Study material →

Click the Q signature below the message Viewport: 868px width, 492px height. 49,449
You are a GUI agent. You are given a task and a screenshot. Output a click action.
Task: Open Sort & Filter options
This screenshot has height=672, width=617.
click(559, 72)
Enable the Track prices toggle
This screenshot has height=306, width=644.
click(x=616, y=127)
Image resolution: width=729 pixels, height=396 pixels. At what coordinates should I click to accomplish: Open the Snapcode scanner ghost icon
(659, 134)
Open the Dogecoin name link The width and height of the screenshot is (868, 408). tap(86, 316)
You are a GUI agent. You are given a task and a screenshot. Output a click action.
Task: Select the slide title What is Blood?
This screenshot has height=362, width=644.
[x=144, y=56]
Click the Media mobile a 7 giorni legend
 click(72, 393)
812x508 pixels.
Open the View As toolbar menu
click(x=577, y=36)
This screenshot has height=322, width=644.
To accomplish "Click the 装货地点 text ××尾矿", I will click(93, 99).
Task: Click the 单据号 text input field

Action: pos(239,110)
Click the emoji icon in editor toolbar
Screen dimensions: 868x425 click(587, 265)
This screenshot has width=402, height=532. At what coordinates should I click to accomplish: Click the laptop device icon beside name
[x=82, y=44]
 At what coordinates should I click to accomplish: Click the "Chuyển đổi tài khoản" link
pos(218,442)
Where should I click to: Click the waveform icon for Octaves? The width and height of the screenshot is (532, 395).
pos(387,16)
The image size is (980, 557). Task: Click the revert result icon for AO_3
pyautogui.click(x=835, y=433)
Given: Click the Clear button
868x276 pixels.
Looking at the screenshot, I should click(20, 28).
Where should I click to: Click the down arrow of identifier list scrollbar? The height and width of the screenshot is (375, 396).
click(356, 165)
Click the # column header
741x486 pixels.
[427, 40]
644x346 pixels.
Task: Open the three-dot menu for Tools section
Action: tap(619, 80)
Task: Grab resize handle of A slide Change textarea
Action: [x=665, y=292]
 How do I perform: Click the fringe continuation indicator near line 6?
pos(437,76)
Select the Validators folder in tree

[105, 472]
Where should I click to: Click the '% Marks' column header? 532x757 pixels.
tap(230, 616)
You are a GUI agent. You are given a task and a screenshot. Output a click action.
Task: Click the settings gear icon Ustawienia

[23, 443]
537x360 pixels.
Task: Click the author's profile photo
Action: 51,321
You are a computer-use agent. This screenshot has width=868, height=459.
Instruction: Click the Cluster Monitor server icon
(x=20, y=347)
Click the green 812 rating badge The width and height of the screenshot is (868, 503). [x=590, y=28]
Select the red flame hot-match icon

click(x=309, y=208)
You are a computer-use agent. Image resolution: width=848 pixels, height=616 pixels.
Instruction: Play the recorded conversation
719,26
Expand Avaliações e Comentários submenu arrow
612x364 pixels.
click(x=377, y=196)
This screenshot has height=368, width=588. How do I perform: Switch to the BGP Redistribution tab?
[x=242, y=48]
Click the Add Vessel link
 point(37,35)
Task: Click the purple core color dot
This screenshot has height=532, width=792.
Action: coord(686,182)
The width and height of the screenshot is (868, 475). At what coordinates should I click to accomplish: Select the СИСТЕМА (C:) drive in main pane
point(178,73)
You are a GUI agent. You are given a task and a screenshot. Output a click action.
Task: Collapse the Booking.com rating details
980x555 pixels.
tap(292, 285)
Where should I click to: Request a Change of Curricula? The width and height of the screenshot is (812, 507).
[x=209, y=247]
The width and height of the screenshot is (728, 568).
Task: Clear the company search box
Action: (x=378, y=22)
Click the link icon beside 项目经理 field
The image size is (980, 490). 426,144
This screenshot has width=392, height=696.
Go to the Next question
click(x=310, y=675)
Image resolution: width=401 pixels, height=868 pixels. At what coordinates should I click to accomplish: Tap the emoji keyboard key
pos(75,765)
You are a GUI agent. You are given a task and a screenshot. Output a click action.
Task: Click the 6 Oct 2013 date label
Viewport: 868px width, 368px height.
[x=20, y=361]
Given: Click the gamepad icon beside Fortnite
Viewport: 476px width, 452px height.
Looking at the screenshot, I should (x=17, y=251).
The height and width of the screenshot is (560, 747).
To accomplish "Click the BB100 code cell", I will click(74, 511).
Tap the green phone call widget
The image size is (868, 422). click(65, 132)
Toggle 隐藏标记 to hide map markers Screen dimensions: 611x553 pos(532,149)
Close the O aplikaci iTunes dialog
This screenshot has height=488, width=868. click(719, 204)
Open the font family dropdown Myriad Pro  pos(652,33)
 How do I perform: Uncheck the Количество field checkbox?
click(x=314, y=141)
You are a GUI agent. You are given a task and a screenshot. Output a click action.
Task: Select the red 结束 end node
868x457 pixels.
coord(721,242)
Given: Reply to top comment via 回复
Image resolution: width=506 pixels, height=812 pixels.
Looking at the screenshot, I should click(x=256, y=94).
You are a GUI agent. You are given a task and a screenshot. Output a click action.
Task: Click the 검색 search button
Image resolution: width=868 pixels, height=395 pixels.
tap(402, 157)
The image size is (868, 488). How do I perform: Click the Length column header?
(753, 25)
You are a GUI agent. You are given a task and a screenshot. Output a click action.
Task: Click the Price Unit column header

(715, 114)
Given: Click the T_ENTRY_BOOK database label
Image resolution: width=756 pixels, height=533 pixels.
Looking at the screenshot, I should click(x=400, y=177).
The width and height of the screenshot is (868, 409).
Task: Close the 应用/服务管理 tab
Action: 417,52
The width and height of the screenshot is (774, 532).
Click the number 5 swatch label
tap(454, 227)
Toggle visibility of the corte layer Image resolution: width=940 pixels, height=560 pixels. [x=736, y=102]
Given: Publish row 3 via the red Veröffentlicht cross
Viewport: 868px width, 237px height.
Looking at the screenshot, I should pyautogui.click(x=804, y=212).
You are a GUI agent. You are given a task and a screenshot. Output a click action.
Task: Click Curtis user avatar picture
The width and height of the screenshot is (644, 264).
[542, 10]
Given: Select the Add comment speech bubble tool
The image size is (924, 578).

Task objective →
Repeat, word for word, every line from the line that contains "The width and height of the screenshot is (774, 532)." to the end of the entries; include both of those lines and no others.

Output for this task →
The width and height of the screenshot is (774, 532).
Click the number 5 swatch label
tap(454, 227)
Toggle visibility of the corte layer Image resolution: width=940 pixels, height=560 pixels. [x=736, y=102]
Given: Publish row 3 via the red Veröffentlicht cross
Viewport: 868px width, 237px height.
Looking at the screenshot, I should pyautogui.click(x=804, y=212).
You are a GUI agent. You are given a task and a screenshot. Output a click action.
Task: Click Curtis user avatar picture
The width and height of the screenshot is (644, 264).
[542, 10]
Given: Select the Add comment speech bubble tool
The image size is (924, 578).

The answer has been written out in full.